= Problem statement =
Find the line containing "Task: Click the", then print it and each line after it through the end of the listing exactly, with no pictures.

= Given records =
--------------------------------
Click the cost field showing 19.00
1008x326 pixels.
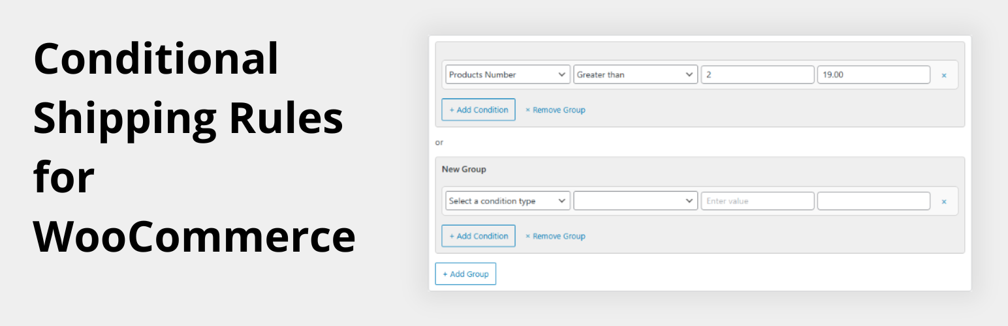(873, 75)
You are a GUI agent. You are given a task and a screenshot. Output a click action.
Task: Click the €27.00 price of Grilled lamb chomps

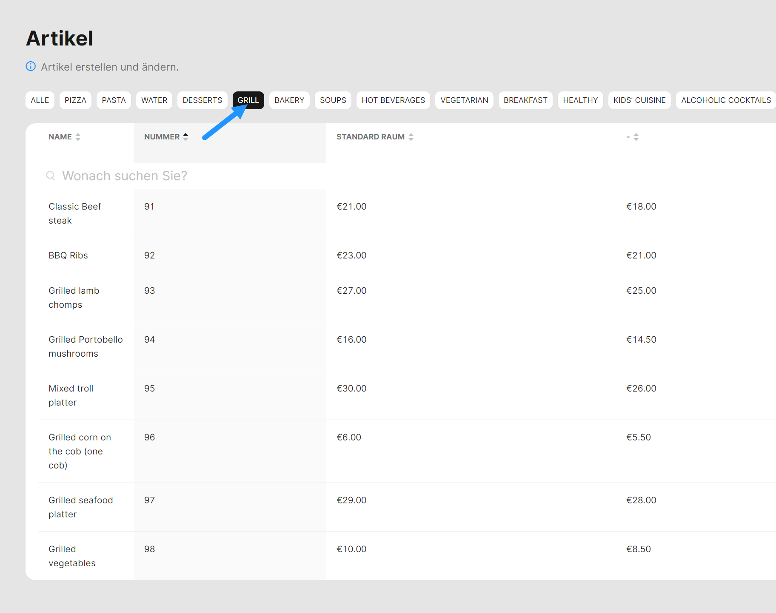point(351,291)
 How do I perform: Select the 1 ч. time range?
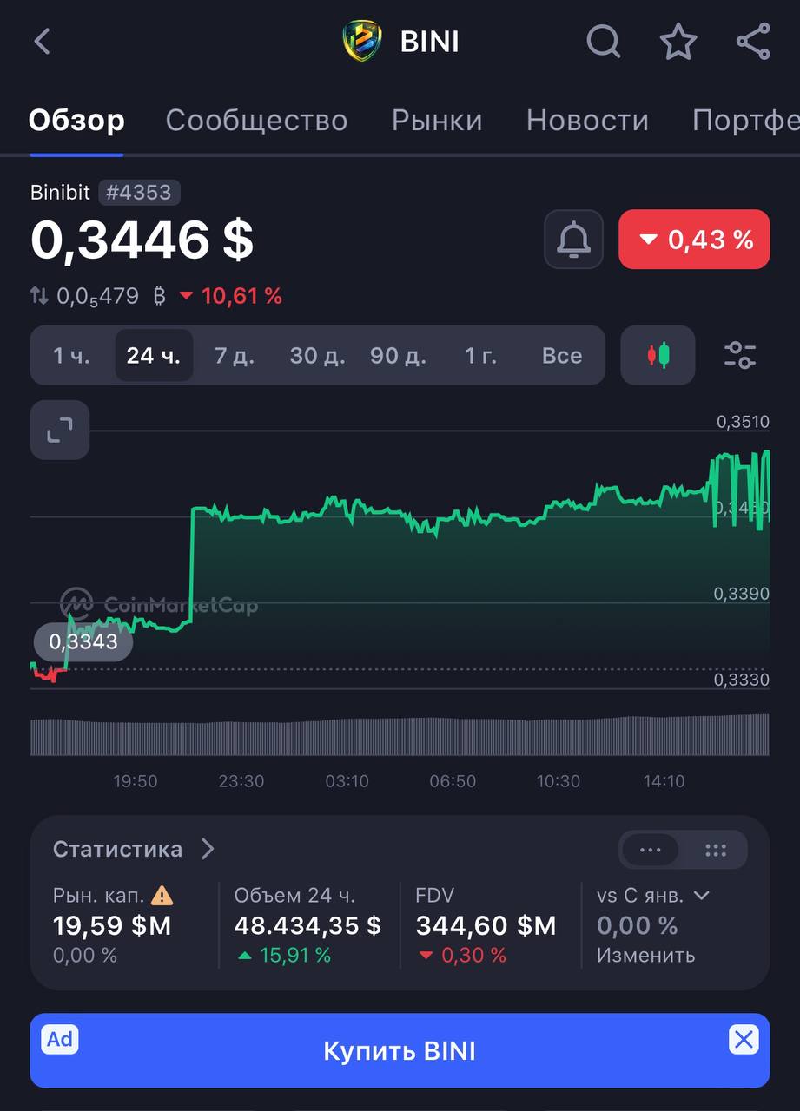(71, 355)
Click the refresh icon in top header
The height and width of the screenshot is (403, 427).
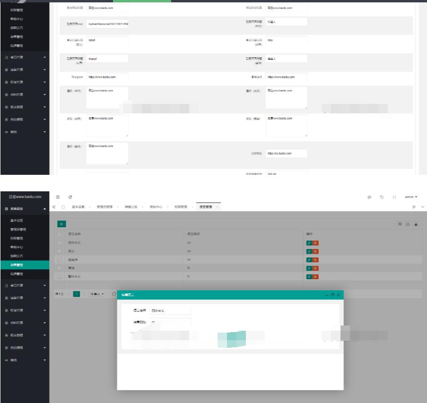[70, 197]
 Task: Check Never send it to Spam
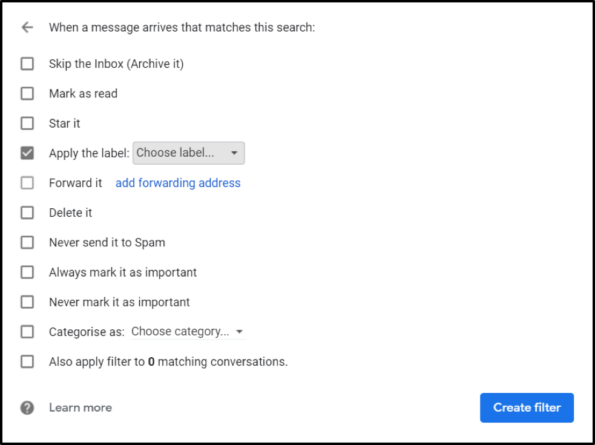[27, 242]
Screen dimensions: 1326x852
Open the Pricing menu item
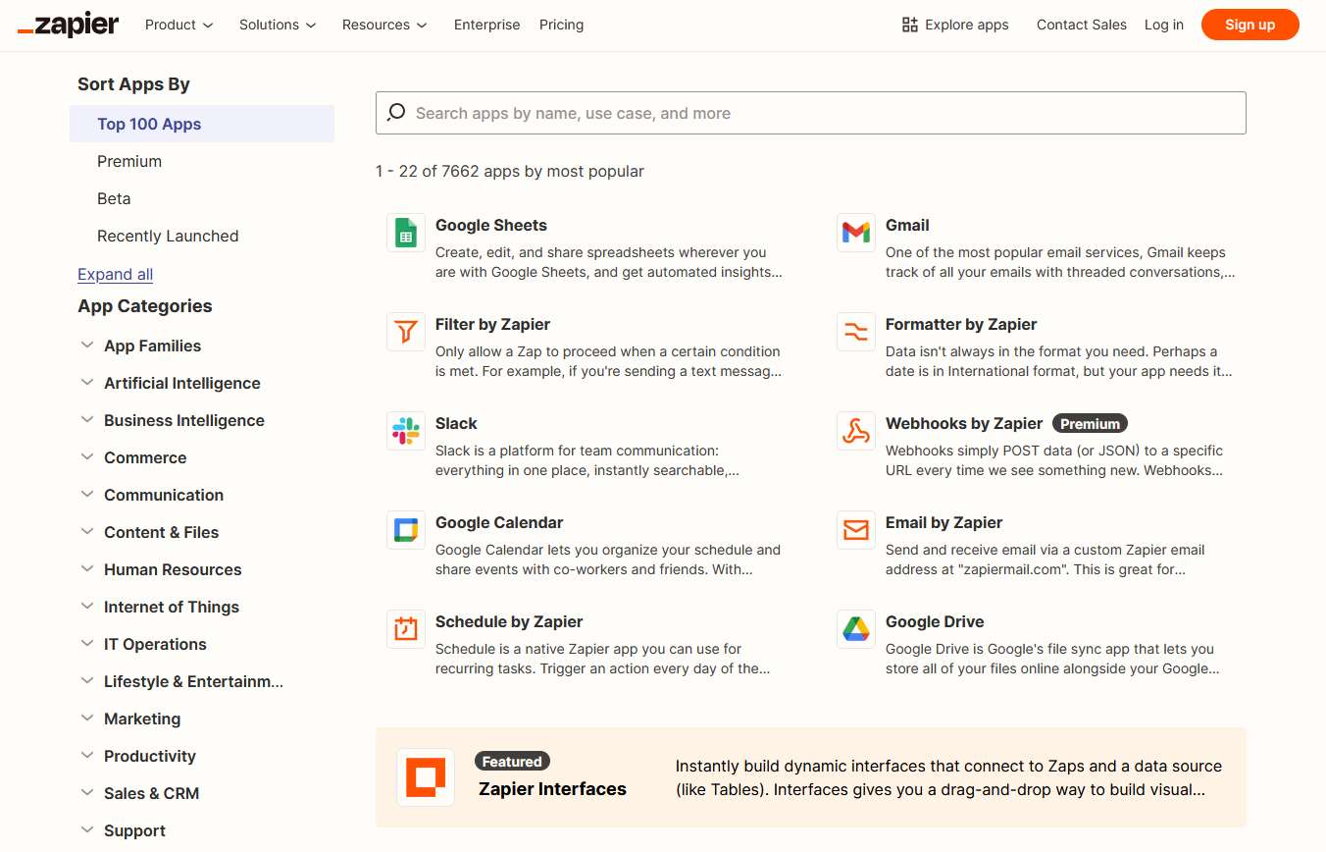pos(561,25)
--------------------------------
= Solution =
Task: Click the €27.00 price of Grilled lamb chomps

point(351,291)
 How do I perform: Select the 1 ч. time range?
(71, 355)
Click the refresh icon in top header
The height and width of the screenshot is (403, 427).
[70, 197]
 Task: Check Never send it to Spam
[27, 242]
Screen dimensions: 1326x852
Open the Pricing menu item
pos(561,25)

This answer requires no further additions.